● What you should do
Look through the data below and extract, unchanged, the lines from the one that contains "panics (1046, 1378)" to the one that contains "Apex Court refuses complete ban on firecrackers (764, 1341)", both included.

(Material supplied)

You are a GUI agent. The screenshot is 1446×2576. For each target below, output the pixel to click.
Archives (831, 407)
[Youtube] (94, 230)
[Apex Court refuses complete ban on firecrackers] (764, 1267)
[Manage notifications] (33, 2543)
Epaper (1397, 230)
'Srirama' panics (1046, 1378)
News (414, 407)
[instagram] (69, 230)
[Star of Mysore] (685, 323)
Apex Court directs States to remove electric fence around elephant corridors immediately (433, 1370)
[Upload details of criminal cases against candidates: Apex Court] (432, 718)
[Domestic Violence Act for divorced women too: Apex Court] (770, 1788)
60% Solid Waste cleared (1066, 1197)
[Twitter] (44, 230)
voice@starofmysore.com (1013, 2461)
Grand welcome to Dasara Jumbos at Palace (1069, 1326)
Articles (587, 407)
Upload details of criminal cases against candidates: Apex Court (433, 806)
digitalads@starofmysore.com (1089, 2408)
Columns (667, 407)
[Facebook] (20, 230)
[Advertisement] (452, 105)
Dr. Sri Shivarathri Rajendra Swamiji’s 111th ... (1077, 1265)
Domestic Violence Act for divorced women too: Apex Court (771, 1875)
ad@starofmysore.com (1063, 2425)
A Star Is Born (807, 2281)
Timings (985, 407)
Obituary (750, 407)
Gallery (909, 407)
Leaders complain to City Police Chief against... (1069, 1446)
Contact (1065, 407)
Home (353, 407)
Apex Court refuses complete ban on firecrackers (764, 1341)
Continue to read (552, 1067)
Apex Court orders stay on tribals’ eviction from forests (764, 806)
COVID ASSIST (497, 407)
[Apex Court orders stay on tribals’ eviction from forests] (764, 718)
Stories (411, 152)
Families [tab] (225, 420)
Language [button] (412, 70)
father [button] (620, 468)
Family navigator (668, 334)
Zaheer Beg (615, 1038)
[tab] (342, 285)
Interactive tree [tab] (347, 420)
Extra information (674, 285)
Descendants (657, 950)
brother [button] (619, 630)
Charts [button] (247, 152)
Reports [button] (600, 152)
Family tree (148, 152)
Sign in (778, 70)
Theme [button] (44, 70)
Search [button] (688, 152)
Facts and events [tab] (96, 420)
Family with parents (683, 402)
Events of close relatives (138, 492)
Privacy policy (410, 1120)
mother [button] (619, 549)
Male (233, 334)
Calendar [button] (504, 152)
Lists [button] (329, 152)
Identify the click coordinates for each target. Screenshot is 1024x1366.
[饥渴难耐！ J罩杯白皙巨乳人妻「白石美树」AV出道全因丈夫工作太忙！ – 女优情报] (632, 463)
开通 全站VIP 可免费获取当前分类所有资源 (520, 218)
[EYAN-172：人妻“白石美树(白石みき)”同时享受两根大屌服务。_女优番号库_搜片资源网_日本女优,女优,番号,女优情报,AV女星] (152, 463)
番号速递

(End Material supplied)

● Task result
'Srirama' panics (1046, 1378)
News (414, 407)
[instagram] (69, 230)
[Star of Mysore] (685, 323)
Apex Court directs States to remove electric fence around elephant corridors immediately (433, 1370)
[Upload details of criminal cases against candidates: Apex Court] (432, 718)
[Domestic Violence Act for divorced women too: Apex Court] (770, 1788)
60% Solid Waste cleared (1066, 1197)
[Twitter] (44, 230)
voice@starofmysore.com (1013, 2461)
Grand welcome to Dasara Jumbos at Palace (1069, 1326)
Articles (587, 407)
Upload details of criminal cases against candidates: Apex Court (433, 806)
digitalads@starofmysore.com (1089, 2408)
Columns (667, 407)
[Facebook] (20, 230)
[Advertisement] (452, 105)
Dr. Sri Shivarathri Rajendra Swamiji’s 111th ... (1077, 1265)
Domestic Violence Act for divorced women too: Apex Court (771, 1875)
ad@starofmysore.com (1063, 2425)
A Star Is Born (807, 2281)
Timings (985, 407)
Obituary (750, 407)
Gallery (909, 407)
Leaders complain to City Police Chief against... (1069, 1446)
Contact (1065, 407)
Home (353, 407)
Apex Court refuses complete ban on firecrackers (764, 1341)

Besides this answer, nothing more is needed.